Earlier this month, Assemblymen Mike Gatto and Adam Gray gave up on their respective iPoker bills, AB 9 and AB 431. Gatto cited a lack of consensus among stakeholders as the reason behind his surrender, while Hall’s efforts were simply (and agreeably) stalled by the cancellation of a hearing to debate his legislation.
AB 167, the measure introduced by Jones-Sawyer, was also supposed to be discussed at that hearing. However, unlike his comrades, he is not willing to give up on the issue quite so easily. According to EGR North America, the Assemblyman has scheduled a new hearing date to consider the minutiae of his Californian online poker bill, set for August.
The Assembly Government Organizations (GO) Committee has already taken recess for the summer, and will not reconvene until August 17, 2015. From there, only 20 legislative sessions will occur before the legislature adjourns for the year. It certainly doesn’t leave much time for AB 167 to reach consensus, but if it’s one last shred of hope the state’s undying online poker community seeks, they’ve at least got that.
Jones-Sawyer Online Poker Bill AB 167
Introduced in January under the title Internet Poker Consumer Protection Act of 2015, Jones-Sawyer’s bill seeks to impose a regulatory framework for the state to authorize, license and tax online poker sites in California. The likelihood of passage, however, is dubious, based primarily on two key elements contained within the measure.
First of all, Jones-Sawyer’s legislation would permit pari-mutuel racetracks to participate in the state’s online poker market.
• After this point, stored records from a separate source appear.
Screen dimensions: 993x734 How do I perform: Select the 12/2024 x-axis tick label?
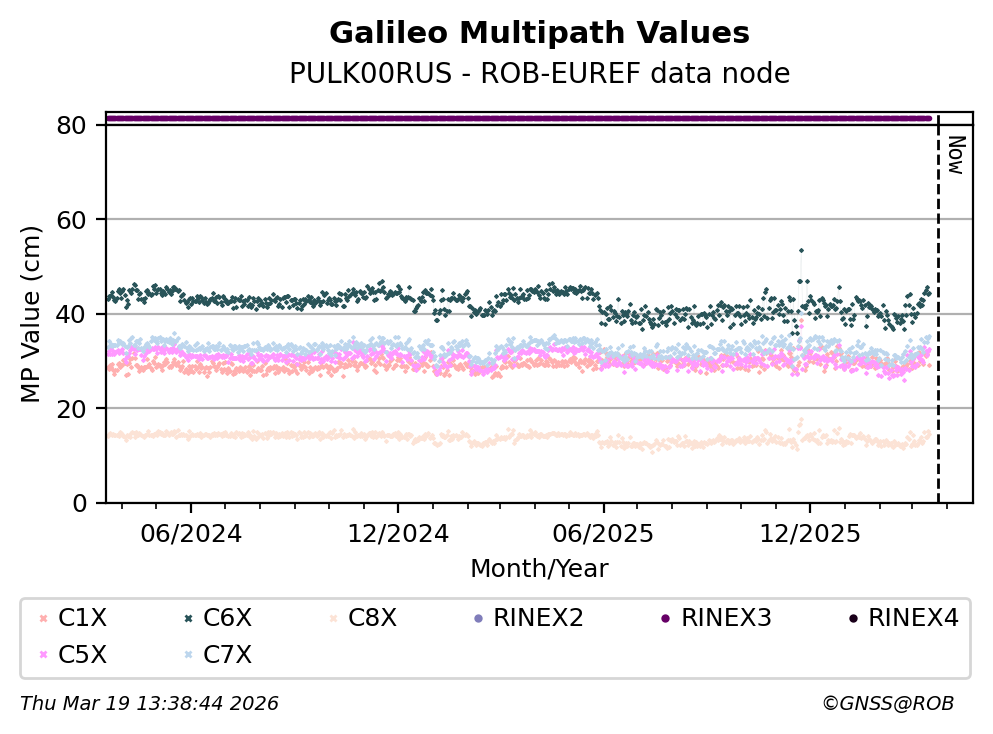point(397,534)
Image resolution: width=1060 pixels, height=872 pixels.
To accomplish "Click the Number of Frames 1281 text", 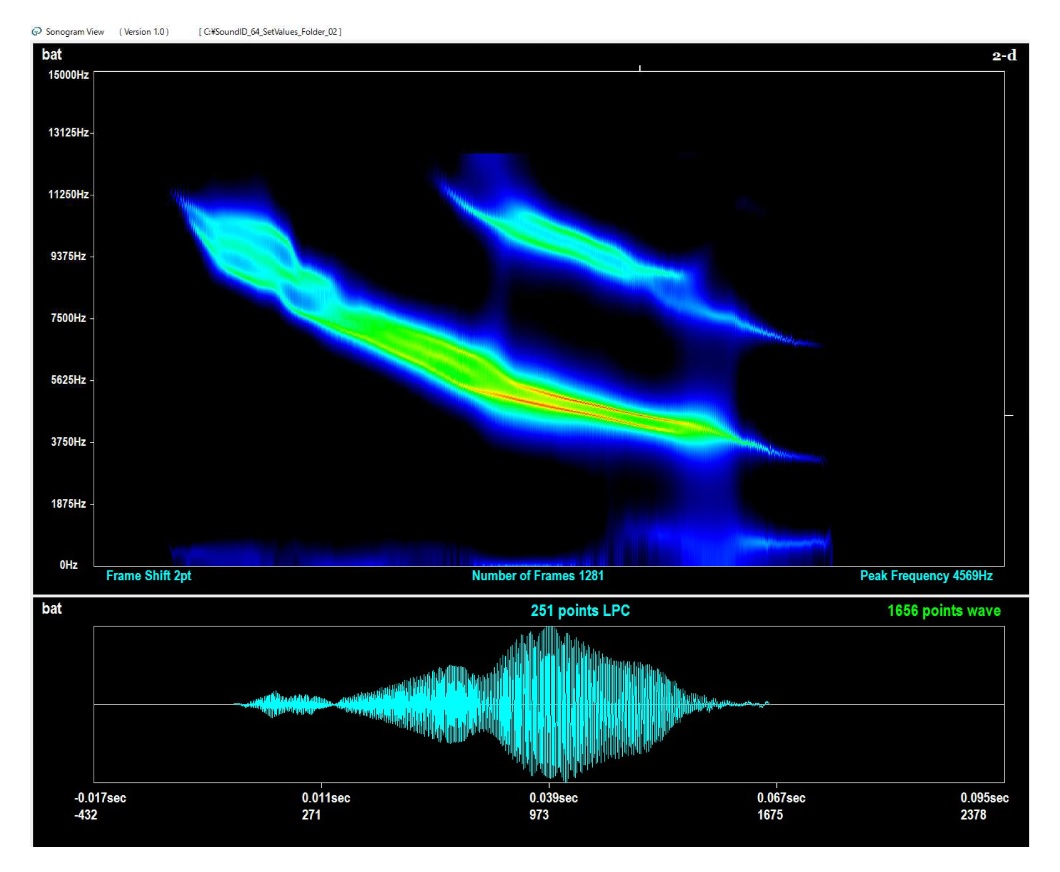I will coord(538,576).
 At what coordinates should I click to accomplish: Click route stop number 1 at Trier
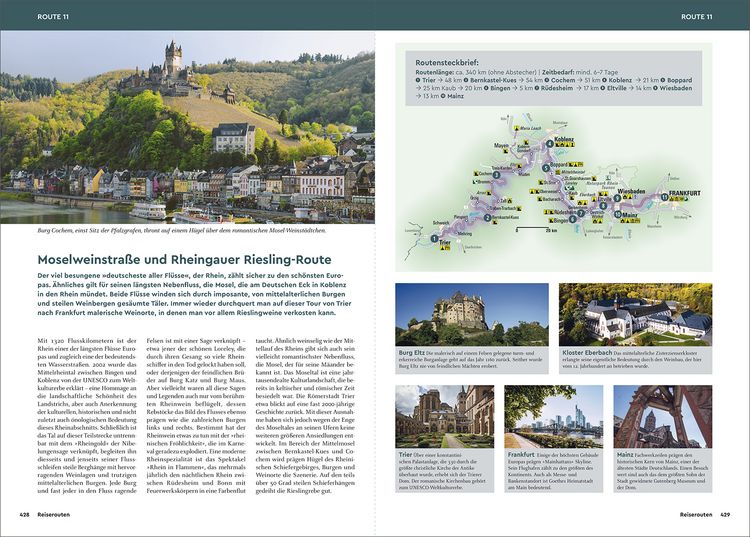coord(434,238)
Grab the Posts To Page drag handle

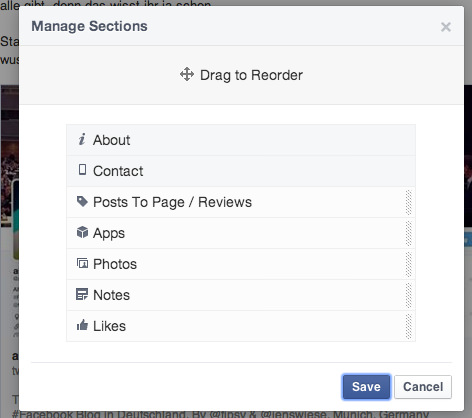point(409,202)
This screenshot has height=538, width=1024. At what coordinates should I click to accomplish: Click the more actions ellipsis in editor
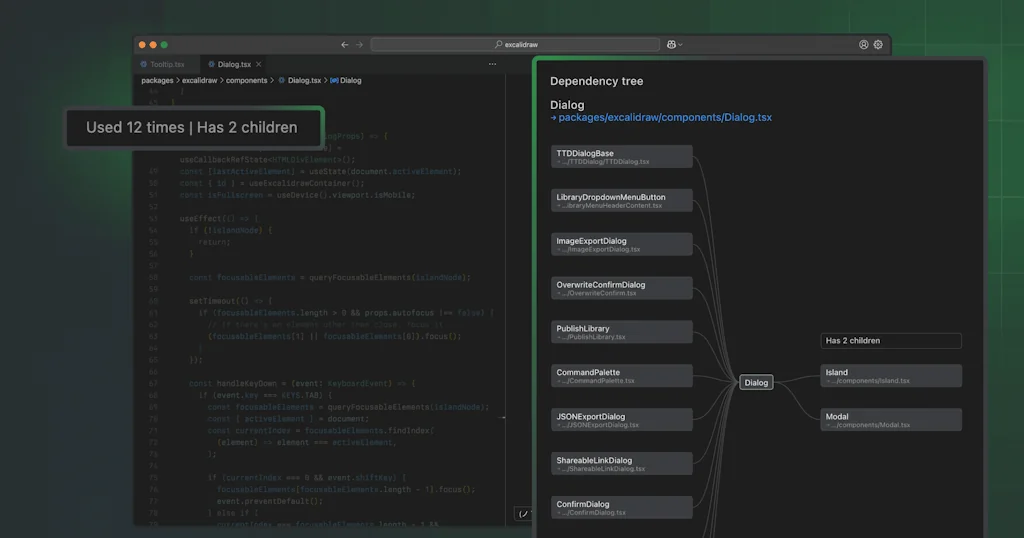pyautogui.click(x=492, y=64)
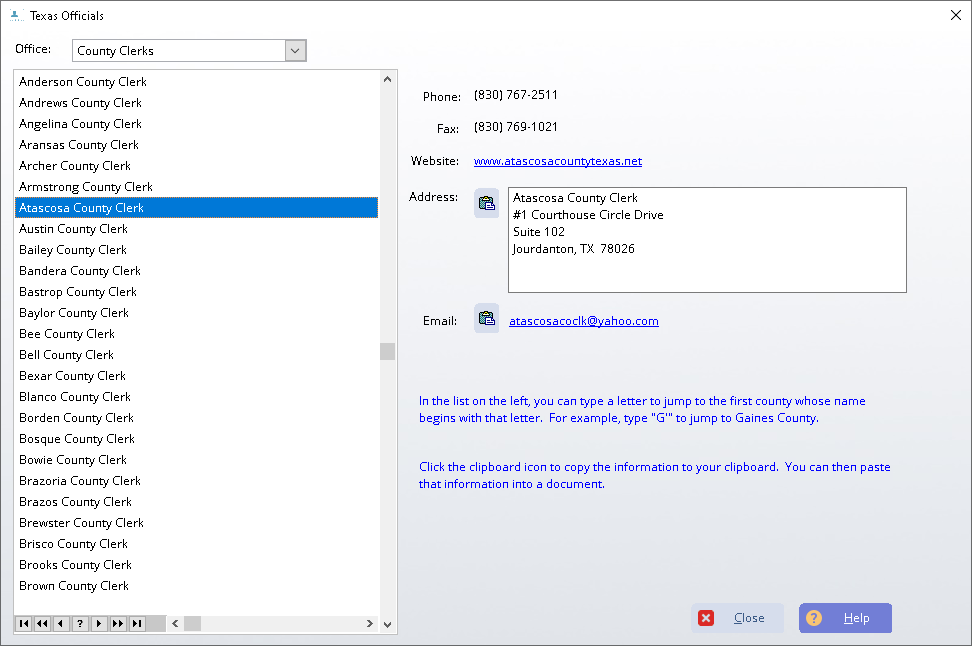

There is a large and decidedly influential faction of tribal casino operators, known as the Pechanga Collation, who are vehemently opposed to the horse racing industry being allowed to take part directly (but apparently earning shared revenue or launching affiliate websites would is okay).
Secondly, Jones-Sawyer did not insert a “bad actors” or “tainted assets” clause into AB 167, which would facilitate the viable entry of offshore operators like PokerStars who breached the terms of the UIGEA after December 31, 2006. And again, the Pechanga Coalition is staunchly opposed to any legislation that would supply a license to such strong competitors… er, I mean operators.
Gatto pointed out the inconsistency in stakeholder views when he withdrew AB 9 from the table, stating, “I believe this is the right thing to do at this point because there is no consensus on the issue.”
Three Factions – Zero Consensus
In one corner, we have the horse racing industry who won’t support any measure that doesn’t allow them to participate directly, but doesn’t really care if PokerStars is eligible or not.
In the other corner, we have the Pechanga Coalition who won’t support any measure that allows horse racing or so-called bad actors/tainted assets to participate.
Somewhere in the middle is the PokerStars Coalition—made up of two prominent tribes, the state’s three largest commercial card rooms and the operator’s parent company, Amaya Gaming—who is pushing hard for anything that allows PokerStars to apply for a license.